Hoisting. Within the function body the declaration of the variable, but not it's initialization, is (re-ordered) hoisted to the top of the function, much like old C. So the clobbered global definition happens at the function frame step rather than exactly where a sane programmer would expect such insane code to perform it.
A fun guess-the-output to illustrate the implicit/permissive nature of JS:
console.log(parseInt("020" + 020, base=5))
Most languages would throw an error because "020" + 020 = "02016" and we try to parse this in base 5. However, the parseInt function silently stops reading the input if it encounters an invalid character.
Language design nitpicks:
- the octal prefix is kind of difficult to see and could lead to accidental conversions, at least the clearer representation 0o20 is also understood.
- the parseInt function understands the prefix 0x, but not 0b, 0o and only when the base is 16 or not set
I suppose it works as a poor man's named argument. You still need to follow the argument order, but the code might be slightly more readable at the expense of creating random variables all over your code. The expression `a = 5` evaluates to 5 after all, which allows things like `a = b = c = d = 0` or the listed `let a = b = 5` which can cause confusion.
My bad, too much Python lately. I wanted to be more explicit about this argument and briefly tested the syntax in a Node console. It works, but... I didn't catch the atrocious side effect.

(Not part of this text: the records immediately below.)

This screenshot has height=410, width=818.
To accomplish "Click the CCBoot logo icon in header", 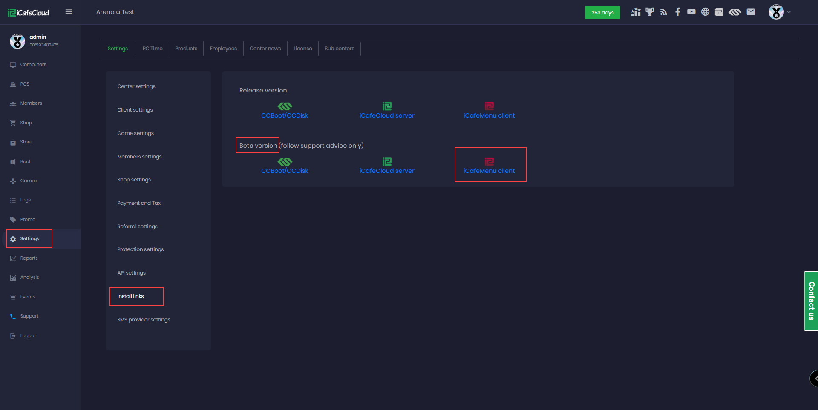I will (734, 12).
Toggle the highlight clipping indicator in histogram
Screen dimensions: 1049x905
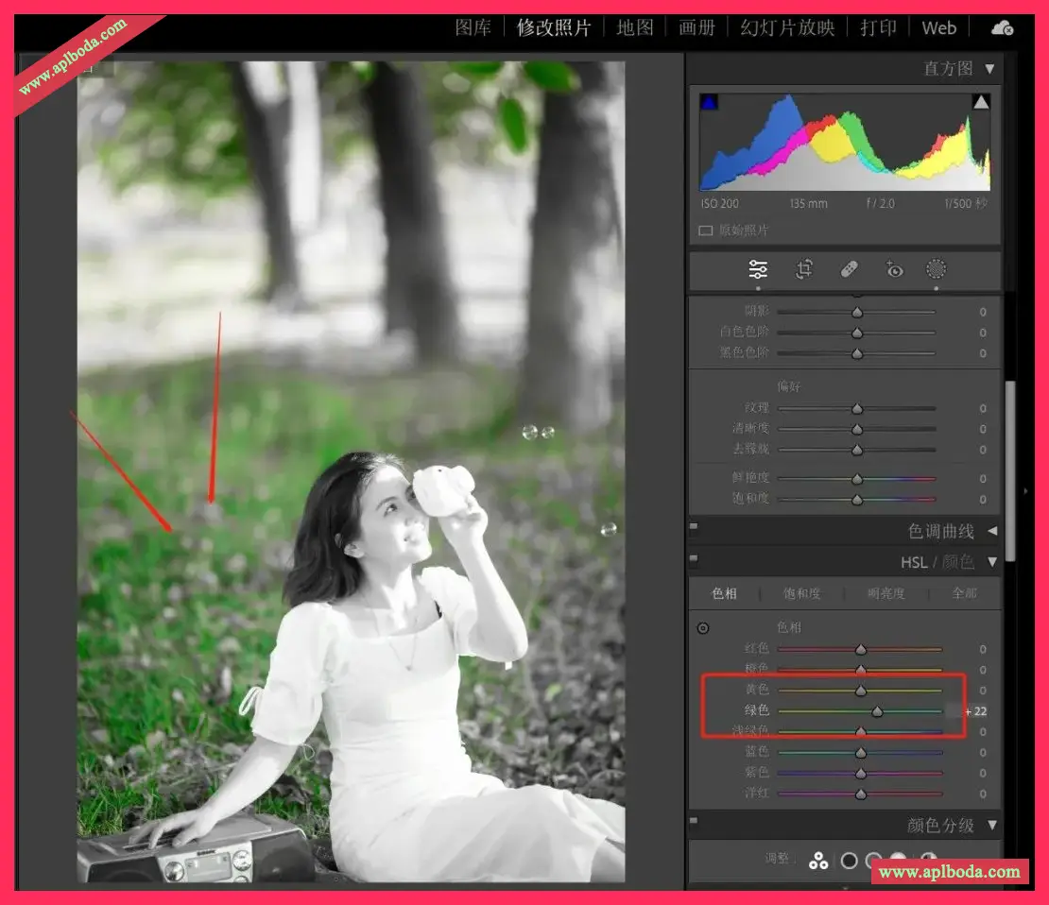(981, 102)
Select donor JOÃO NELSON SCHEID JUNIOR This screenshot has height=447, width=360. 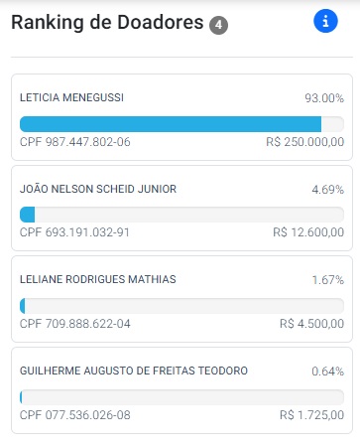pyautogui.click(x=98, y=189)
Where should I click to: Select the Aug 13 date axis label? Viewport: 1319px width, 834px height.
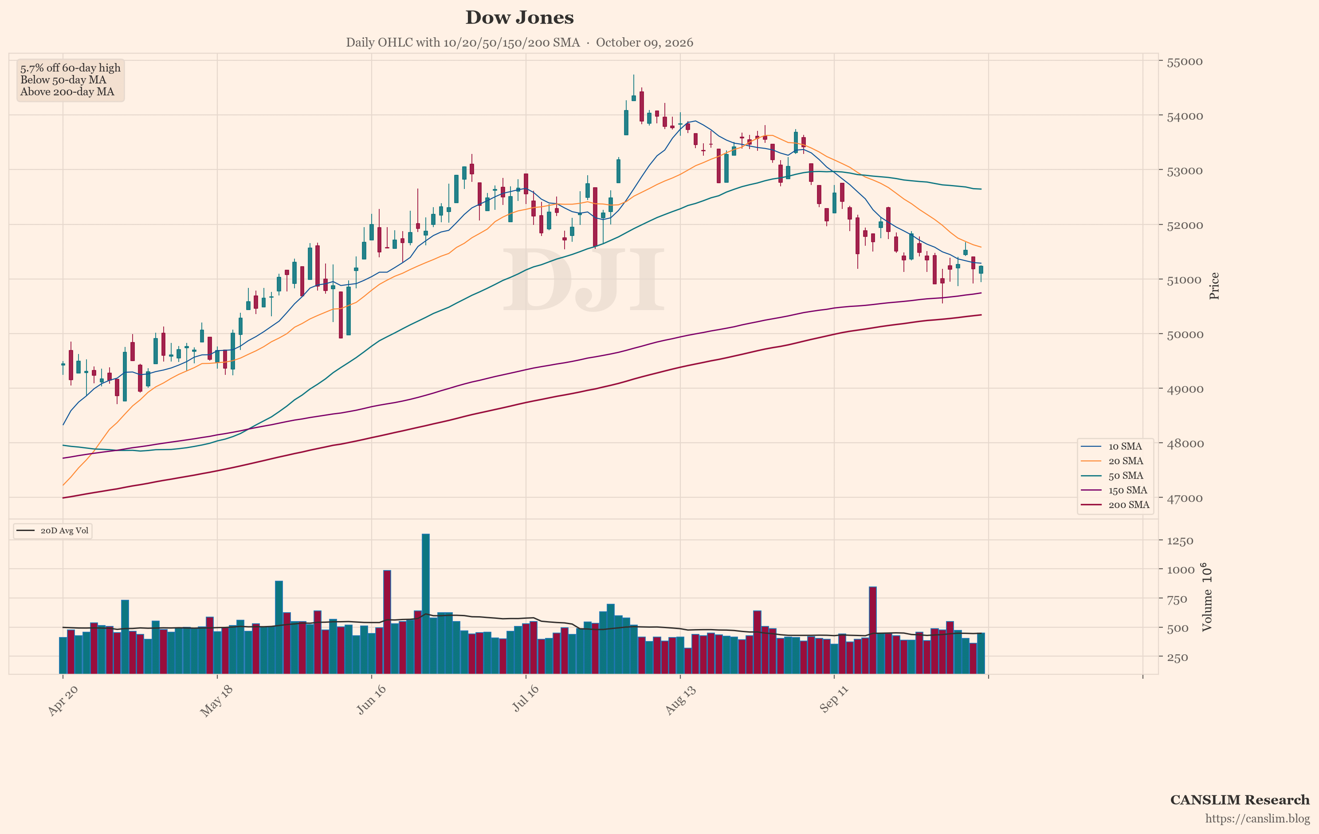(680, 700)
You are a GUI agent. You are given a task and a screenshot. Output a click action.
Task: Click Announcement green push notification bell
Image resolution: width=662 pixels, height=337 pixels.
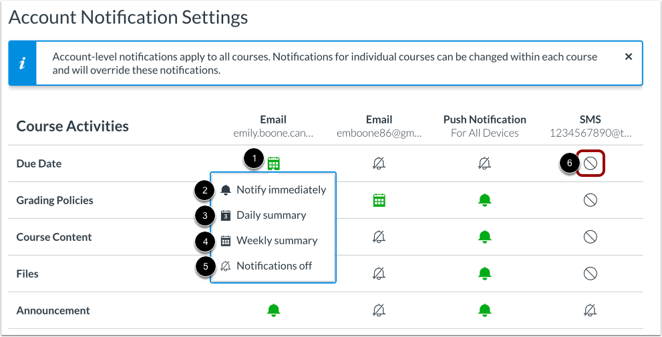coord(485,310)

Thanks for pointing the footgun !
Yes, replace 'var' with 'let' and it ends up correctly scoped. var also gets scoped to the function (or in this case, the window if you just run this loop directly), so you'll even be able to view the value 3 with window.i which is also unexpected. Always use let, I guess.
There are generally no backwards-incompatible changes made to JavaScript, on account of how decades-old websites continue to be supported.
The confusion here is that `i` is never snapshotted in time. The variable is captured by the closure, but the only thing captured is the symbol, not the value.
I presume the author wrote slightly different code. Most especially, I don’t believe anything is ever indentation-sensitive.